Im ganzen westlichen Europa sehen wir daher am Ausgang des Mittelalters und dem Beginn der neuen Zeit zwei eigentümliche Erscheinungen: es ersteht ein Hunger nach Land, und zwar namentlich nach solchem Land, das zu seiner Bewirtschaftung wenig Hände benötigt, z. B. Wälder und Weiden. Und gleichzeitig damit geht das Bestreben, die landwirtschaftliche Bevölkerung möglichst zu lichten, teils dadurch, daß man Kulturen, die viele Hände erfordern, durch andere ersetzt, die weniger Hände beanspruchen, teils durch Vermehrung der Arbeitslast der einzelnen Landbebauer, so zum Beispiel dadurch, daß jetzt zwei Leute leisten, was bisher drei geleistet haben, und der dritte überflüssig wird.
Auch die Feudalzeit hatte ihren Landhunger, der ebenso gierig war, wie der der Neuzeit; aber sein Charakter war ein ganz anderer. Die alten Feudalherren waren lüstern nach dem Lande mit den Bauern, die neuen Herren verlangten nach dem Lande der Bauern.
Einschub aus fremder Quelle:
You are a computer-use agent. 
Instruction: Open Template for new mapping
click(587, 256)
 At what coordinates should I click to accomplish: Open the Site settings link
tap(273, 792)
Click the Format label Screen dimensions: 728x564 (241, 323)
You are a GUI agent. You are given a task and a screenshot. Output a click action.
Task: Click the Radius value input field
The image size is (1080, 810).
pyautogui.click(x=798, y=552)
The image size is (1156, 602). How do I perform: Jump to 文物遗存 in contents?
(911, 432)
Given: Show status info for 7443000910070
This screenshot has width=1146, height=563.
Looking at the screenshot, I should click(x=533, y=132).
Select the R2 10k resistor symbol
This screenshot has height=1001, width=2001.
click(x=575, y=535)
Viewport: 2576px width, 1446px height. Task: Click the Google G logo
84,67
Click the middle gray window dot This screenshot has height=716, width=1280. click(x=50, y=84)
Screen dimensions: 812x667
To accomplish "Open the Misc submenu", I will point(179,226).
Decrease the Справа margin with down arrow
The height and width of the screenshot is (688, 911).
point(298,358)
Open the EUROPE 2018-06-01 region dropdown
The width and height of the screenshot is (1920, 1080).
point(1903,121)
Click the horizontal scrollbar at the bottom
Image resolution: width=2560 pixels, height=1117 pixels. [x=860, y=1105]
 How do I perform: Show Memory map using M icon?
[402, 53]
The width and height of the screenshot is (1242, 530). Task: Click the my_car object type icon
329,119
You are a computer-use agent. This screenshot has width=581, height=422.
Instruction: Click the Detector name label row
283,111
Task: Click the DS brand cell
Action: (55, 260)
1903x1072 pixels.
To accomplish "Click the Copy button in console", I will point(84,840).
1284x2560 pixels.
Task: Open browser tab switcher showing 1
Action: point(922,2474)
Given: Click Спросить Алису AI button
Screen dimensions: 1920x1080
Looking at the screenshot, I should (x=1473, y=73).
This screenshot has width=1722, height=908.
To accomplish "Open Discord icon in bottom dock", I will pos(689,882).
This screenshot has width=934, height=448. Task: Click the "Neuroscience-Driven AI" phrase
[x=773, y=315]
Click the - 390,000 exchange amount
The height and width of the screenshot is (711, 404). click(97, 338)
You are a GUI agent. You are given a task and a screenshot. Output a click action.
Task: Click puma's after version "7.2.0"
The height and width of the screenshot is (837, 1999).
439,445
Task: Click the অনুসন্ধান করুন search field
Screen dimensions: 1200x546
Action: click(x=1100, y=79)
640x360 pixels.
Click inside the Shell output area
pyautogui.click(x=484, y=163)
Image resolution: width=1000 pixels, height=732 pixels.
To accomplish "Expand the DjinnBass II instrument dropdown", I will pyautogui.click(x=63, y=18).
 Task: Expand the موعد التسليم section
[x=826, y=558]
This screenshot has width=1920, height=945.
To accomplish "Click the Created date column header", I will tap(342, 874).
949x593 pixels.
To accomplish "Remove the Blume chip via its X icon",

Was der Feudaladel verlangte, das war nicht Land allein, sondern Land und Leute. Je dichter besiedelt sein Grund und Boden war, desto größer die Zahl der Abgaben Entrichtenden und Dienste Leistenden, desto größer das kriegerische Gefolge, das er erhalten konnte. Das Streben des mittelalterlichen Adels ging nicht dahin, die Bauern zu verjagen, sondern sie an die Scholle zu fesseln und soviel als möglich neue Ansiedler heranzuziehen.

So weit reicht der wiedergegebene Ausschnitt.